Dicen que la intención es lo que cuenta, pero la realidad es que si el resultado final se acaba traduciendo en una patada en los huevos con botas paramilitares, pues hombre, quizás tan importante, la intención, no es. Principalmente, eso es lo que pasa con Sky Rojo, la serie de moda en Netflix, una producción de Álex Pina y Esther Martínez Lobato (Vis a vis, La casa de papel) cargada de buenos propósitos que, a pesar de su insustancialidad, ha causado furor –al menos con respecto a las visualizaciones– en España y en una buena parte del globo. Ya lo decía el chalado de Yukio Mishima: la victoria siempre está al lado de la mediocridad.

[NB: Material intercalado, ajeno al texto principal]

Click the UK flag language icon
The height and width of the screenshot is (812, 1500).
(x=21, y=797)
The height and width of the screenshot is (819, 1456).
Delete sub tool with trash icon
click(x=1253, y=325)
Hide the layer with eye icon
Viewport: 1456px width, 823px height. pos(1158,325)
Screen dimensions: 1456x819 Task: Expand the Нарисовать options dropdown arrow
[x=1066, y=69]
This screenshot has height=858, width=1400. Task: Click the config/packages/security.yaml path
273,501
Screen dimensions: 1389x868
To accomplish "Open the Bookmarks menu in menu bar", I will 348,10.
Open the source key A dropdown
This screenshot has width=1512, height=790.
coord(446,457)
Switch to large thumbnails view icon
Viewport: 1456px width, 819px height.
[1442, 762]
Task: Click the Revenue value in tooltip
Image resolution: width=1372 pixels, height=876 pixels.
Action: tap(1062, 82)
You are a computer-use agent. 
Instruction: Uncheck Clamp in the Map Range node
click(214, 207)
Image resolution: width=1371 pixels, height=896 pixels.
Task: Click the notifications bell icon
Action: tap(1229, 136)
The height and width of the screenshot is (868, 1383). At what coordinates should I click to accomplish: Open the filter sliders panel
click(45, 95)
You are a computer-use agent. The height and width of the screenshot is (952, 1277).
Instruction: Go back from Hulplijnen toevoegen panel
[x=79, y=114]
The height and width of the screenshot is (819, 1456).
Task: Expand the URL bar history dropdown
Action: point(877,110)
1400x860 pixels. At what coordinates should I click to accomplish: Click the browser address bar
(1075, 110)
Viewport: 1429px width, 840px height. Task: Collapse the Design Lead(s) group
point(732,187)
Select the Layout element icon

Con 8 episodios de 25 minutos, la 'bomba' de Netflix aspira a mantenerte enganchado a la pantalla durante toda una tarde gracias a una trama simple pero, a priori, cautivadora: tres prostitutas, Coral (Verónica Sánchez), Wendy (Lali Espósito) y Gina (Yany Prado), se han escapado de su burdel después de herir gravemente al proxeneta que las maltrata, iniciando así una persecución por Tenerife en que ellas son el ratón Jerry y los sicarios del rufián, Moisés (Miguel Ángel Silvestre) y Christian (Enric Auquer), el gato Tom. Todo, con un tinte de obra que, por la adrenalina y humor negro que quiere desprender, aspira a parecerse a Tarantino. Pero no: se queda en producto compresa; es decir, de usar y tirar una vez al mes. Entiéndanme, no todo lo que consumimos tiene que ser cine iraní independiente –Dios me libre, seríamos todos todavía más imbéciles de lo que ya somos–, pero los 11,99€ que pagamos mensualmente nos permiten exigir, al menos, que las series de entretenimiento no sean videoclips de 3 horas de duración.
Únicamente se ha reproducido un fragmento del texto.